=== Extracted text ===
When hip and groin pain in women needs specialist assessment
Insights

When hip and groin pain in women needs specialist assessment

Eleanor Hayes

Symptoms that should prompt referral beyond the GP

There is a point at which waiting becomes the wrong clinical strategy — and for hip and groin pain in women, that point arrives earlier than many GPs recognise.

Non-urgent but clear referral triggers include mechanical symptoms — a catching, locking, or clicking sensation deep in the groin crease — which suggest labral pathology and warrant orthopaedic assessment regardless of how long symptoms have been present. Pain that causes a limp, pain that consistently limits everyday activities, and hip pain in a younger adult with a history of childhood hip problems or suspected dysplasia all justify escalation after 6–12 weeks of structured physiotherapy without meaningful improvement.

=== Aim of the task ===
Resume the article on hip and groin pain in women, continuing from its last sentence.

=== Dataset excerpt ===

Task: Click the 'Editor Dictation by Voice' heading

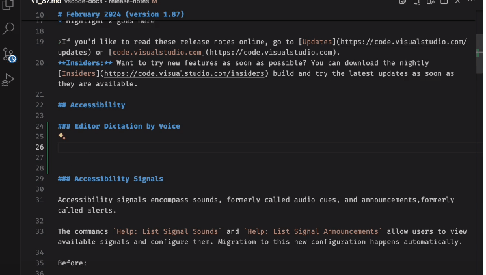Action: pyautogui.click(x=127, y=126)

=== Exercise response ===
Age bias is a documented barrier here. Young women are routinely told they are 'too young for hip problems', yet FAI syndrome accounts for the final diagnosis in over half of young adults referred from primary care with chronic, misdiagnosed hip pain. Prolonged holding on a conservative pathway without reassessment is not neutral — it carries a risk of ongoing cartilage damage.

Urgent or emergency triggers are a separate category entirely and should not wait for a staged pathway. Inability to bear weight, severe pain waking the patient at night, signs of infection (fever, redness, chills), sudden onset of intense pain, or a palpable lump in the groin require same-day GP assessment or emergency attendance, not a referral letter.

Why women wait longer for a correct diagnosis

Thirty-two months is the average time between a woman developing symptoms of a labral tear or FAI and receiving a correct diagnosis — during which she will typically have seen four separate clinicians and tried more than three treatments. Understanding why that gap exists is not about apportioning blame; the diagnostic difficulty is genuine.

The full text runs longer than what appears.